Publié le 10 octobre 2025 17:32:00. L’essor de la voiture électrique, bien que porteur d’espoir pour l’environnement, soulève des inquiétudes quant à la sécurité des piétons. Une étude suédoise révèle que les systèmes d’alerte sonore actuels s’avèrent insuffisants pour signaler efficacement la présence de ces véhicules silencieux.
- Les voitures électriques, en raison de leur faible niveau sonore, présentent un risque accru pour les piétons, les cyclistes, les personnes âgées et les personnes malvoyantes.
- Une étude menée par l’Université Chalmers de Göteborg démontre que les piétons ont du mal à déterminer la direction d’où provient le son émis par les véhicules électriques, même avec les systèmes d’alerte sonore (AVAS) en place.
- Les chercheurs suggèrent de modifier les exigences relatives aux systèmes AVAS pour qu’ils soient plus directionnels et de compléter ces dispositifs par des solutions d’éclairage ou d’alerte intelligentes.
La transition vers une mobilité plus verte est en marche, mais elle ne doit pas se faire au détriment de la sécurité routière. Si les voitures électriques sont souvent perçues comme une solution d’avenir, leur discrétion pose un problème croissant, particulièrement pour les populations vulnérables.

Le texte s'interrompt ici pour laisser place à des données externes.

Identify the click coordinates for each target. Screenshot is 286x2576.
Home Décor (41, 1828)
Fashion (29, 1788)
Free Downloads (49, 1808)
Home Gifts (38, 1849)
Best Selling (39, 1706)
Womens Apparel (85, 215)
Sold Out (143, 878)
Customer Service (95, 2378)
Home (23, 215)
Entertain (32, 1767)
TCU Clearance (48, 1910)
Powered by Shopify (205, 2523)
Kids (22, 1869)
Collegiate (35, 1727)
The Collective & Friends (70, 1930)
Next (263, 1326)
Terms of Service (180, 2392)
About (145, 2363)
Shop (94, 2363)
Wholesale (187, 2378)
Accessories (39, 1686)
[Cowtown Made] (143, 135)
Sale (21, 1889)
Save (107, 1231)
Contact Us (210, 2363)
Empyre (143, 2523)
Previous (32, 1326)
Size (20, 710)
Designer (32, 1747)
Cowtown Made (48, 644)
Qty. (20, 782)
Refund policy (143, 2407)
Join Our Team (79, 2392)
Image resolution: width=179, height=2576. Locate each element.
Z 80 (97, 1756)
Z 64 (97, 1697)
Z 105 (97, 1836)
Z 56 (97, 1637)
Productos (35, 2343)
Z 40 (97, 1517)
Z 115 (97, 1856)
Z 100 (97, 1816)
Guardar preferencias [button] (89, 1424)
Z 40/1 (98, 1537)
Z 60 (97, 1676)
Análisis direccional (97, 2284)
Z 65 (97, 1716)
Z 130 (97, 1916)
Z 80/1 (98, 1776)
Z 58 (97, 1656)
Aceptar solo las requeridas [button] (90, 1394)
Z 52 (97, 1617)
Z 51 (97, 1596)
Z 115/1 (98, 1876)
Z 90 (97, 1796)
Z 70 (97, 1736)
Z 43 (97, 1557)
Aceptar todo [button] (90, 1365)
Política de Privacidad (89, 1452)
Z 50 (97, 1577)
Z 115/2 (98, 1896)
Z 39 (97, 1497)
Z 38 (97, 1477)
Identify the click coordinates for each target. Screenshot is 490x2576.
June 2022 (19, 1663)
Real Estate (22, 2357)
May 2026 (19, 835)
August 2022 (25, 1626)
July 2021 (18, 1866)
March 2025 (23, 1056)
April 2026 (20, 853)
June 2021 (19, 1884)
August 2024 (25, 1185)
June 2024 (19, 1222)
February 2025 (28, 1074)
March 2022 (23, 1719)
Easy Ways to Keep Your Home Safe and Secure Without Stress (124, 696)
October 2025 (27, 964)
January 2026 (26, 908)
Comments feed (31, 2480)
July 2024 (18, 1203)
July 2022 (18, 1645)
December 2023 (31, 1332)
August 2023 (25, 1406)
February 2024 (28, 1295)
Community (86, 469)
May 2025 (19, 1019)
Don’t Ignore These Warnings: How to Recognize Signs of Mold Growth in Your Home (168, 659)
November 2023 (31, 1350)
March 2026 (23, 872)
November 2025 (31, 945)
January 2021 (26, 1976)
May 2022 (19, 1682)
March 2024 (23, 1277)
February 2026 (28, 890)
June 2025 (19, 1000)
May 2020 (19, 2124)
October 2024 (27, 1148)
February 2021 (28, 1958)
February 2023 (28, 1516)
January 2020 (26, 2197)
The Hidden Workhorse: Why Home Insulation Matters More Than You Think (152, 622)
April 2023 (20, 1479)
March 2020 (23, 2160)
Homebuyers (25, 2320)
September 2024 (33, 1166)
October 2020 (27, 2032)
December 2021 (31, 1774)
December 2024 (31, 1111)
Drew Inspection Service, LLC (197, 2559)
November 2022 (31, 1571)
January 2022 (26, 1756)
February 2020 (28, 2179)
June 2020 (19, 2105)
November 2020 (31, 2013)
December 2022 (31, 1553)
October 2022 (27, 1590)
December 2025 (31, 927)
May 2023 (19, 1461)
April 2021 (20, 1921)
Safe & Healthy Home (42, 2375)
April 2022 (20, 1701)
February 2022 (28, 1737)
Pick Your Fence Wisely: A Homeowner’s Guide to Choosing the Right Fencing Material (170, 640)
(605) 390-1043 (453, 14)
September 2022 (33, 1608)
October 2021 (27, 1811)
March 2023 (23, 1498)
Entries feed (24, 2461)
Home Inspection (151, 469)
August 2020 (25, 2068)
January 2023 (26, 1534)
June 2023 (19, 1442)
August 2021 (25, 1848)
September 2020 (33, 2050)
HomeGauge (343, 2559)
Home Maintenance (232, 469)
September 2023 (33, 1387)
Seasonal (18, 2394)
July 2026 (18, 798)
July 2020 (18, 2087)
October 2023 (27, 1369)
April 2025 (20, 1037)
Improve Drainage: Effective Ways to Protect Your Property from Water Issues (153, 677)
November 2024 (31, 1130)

En 2019, l’Union européenne a rendu obligatoire l’installation d’un Système d’alerte sonore du véhicule (AVAS) sur tous les véhicules électriques et hybrides roulant jusqu’à 20 km/h. L’objectif était de pallier le manque de bruit de ces véhicules et d’avertir les usagers de la route de leur présence. Cette exigence s’est étendue à tous les nouveaux modèles dès 2021. Cependant, une récente étude remet en question l’efficacité de ce dispositif.
Des chercheurs de l’Université Chalmers de Göteborg ont mené une expérience impliquant 55 participants, principalement des étudiants et du personnel universitaire, afin d’évaluer la capacité des gens à localiser la source du son émis par des véhicules électriques. Les résultats se sont avérés préoccupants : même si le son était audible, les participants éprouvaient des difficultés à déterminer sa direction. La confusion était d’autant plus grande en présence de plusieurs véhicules électriques simultanément.
L’étude a comparé différents types de sons d’alerte, allant de simples sifflements à des tonalités modulées. Les participants devaient identifier la source du son diffusé depuis différentes directions. Sur les 52 participants dont les données ont été retenues (3 ont été écartées en raison d’imprécisions), la localisation des véhicules à moteur thermique s’est avérée beaucoup plus facile que celle des véhicules électriques. Plus le nombre de véhicules électriques impliqués dans l’expérience augmentait, plus les résultats étaient décevants.
Selon Leon Meller, l’un des auteurs de l’étude, le principal défaut des systèmes AVAS actuels réside dans leur manque de précision.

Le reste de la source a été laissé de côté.